About this task
Produce an exact copy of all the records.
** Opening Input for this task block **
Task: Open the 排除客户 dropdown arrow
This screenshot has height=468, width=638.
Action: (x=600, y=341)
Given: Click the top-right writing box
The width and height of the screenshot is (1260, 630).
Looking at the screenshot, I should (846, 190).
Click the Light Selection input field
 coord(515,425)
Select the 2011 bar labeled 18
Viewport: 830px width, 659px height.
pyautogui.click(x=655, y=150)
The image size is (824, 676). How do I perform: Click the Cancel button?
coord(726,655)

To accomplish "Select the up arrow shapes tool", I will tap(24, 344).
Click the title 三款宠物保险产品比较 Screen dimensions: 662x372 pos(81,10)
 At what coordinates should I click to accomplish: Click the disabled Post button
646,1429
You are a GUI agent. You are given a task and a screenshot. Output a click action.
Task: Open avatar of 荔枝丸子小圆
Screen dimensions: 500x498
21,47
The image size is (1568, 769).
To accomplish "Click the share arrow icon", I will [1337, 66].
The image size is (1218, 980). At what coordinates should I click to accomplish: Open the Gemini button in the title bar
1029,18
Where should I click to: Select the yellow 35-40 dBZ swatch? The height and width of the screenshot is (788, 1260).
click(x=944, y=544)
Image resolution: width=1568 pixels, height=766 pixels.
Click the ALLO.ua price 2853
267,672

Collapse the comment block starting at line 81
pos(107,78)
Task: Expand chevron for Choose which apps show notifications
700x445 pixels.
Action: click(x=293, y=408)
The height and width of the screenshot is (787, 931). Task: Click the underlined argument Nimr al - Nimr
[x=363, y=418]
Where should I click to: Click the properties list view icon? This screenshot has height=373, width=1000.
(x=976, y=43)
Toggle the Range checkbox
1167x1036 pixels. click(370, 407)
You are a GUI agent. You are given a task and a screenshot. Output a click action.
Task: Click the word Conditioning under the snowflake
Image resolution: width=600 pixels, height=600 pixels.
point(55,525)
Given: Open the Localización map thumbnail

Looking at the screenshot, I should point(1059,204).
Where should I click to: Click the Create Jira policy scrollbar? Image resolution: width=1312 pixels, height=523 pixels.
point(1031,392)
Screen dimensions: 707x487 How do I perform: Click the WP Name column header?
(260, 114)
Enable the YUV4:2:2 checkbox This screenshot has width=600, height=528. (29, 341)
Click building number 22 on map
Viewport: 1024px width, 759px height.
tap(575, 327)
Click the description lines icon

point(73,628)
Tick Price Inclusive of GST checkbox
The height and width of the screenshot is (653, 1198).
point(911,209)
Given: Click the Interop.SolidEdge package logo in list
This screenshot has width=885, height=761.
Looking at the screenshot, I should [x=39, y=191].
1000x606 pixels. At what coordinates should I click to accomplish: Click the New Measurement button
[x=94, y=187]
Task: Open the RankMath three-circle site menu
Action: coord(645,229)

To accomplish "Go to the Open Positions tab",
** Closing Input for this task block **
Response to this exercise
Task: Open the 排除客户 dropdown arrow
This screenshot has height=468, width=638.
Action: (x=600, y=341)
Given: Click the top-right writing box
The width and height of the screenshot is (1260, 630).
Looking at the screenshot, I should (846, 190).
Click the Light Selection input field
 coord(515,425)
Select the 2011 bar labeled 18
Viewport: 830px width, 659px height.
pyautogui.click(x=655, y=150)
The image size is (824, 676). How do I perform: Click the Cancel button?
coord(726,655)

To accomplish "Select the up arrow shapes tool", I will tap(24, 344).
Click the title 三款宠物保险产品比较 Screen dimensions: 662x372 pos(81,10)
 At what coordinates should I click to accomplish: Click the disabled Post button
646,1429
You are a GUI agent. You are given a task and a screenshot. Output a click action.
Task: Open avatar of 荔枝丸子小圆
Screen dimensions: 500x498
21,47
The image size is (1568, 769).
To accomplish "Click the share arrow icon", I will [1337, 66].
The image size is (1218, 980). At what coordinates should I click to accomplish: Open the Gemini button in the title bar
1029,18
Where should I click to: Select the yellow 35-40 dBZ swatch? The height and width of the screenshot is (788, 1260).
click(x=944, y=544)
Image resolution: width=1568 pixels, height=766 pixels.
Click the ALLO.ua price 2853
267,672

Collapse the comment block starting at line 81
pos(107,78)
Task: Expand chevron for Choose which apps show notifications
700x445 pixels.
Action: click(x=293, y=408)
The height and width of the screenshot is (787, 931). Task: Click the underlined argument Nimr al - Nimr
[x=363, y=418]
Where should I click to: Click the properties list view icon? This screenshot has height=373, width=1000.
(x=976, y=43)
Toggle the Range checkbox
1167x1036 pixels. click(370, 407)
You are a GUI agent. You are given a task and a screenshot. Output a click action.
Task: Click the word Conditioning under the snowflake
Image resolution: width=600 pixels, height=600 pixels.
point(55,525)
Given: Open the Localización map thumbnail

Looking at the screenshot, I should point(1059,204).
Where should I click to: Click the Create Jira policy scrollbar? Image resolution: width=1312 pixels, height=523 pixels.
point(1031,392)
Screen dimensions: 707x487 How do I perform: Click the WP Name column header?
(260, 114)
Enable the YUV4:2:2 checkbox This screenshot has width=600, height=528. (29, 341)
Click building number 22 on map
Viewport: 1024px width, 759px height.
tap(575, 327)
Click the description lines icon

point(73,628)
Tick Price Inclusive of GST checkbox
The height and width of the screenshot is (653, 1198).
point(911,209)
Given: Click the Interop.SolidEdge package logo in list
This screenshot has width=885, height=761.
Looking at the screenshot, I should [x=39, y=191].
1000x606 pixels. At what coordinates should I click to accomplish: Click the New Measurement button
[x=94, y=187]
Task: Open the RankMath three-circle site menu
Action: coord(645,229)

To accomplish "Go to the Open Positions tab",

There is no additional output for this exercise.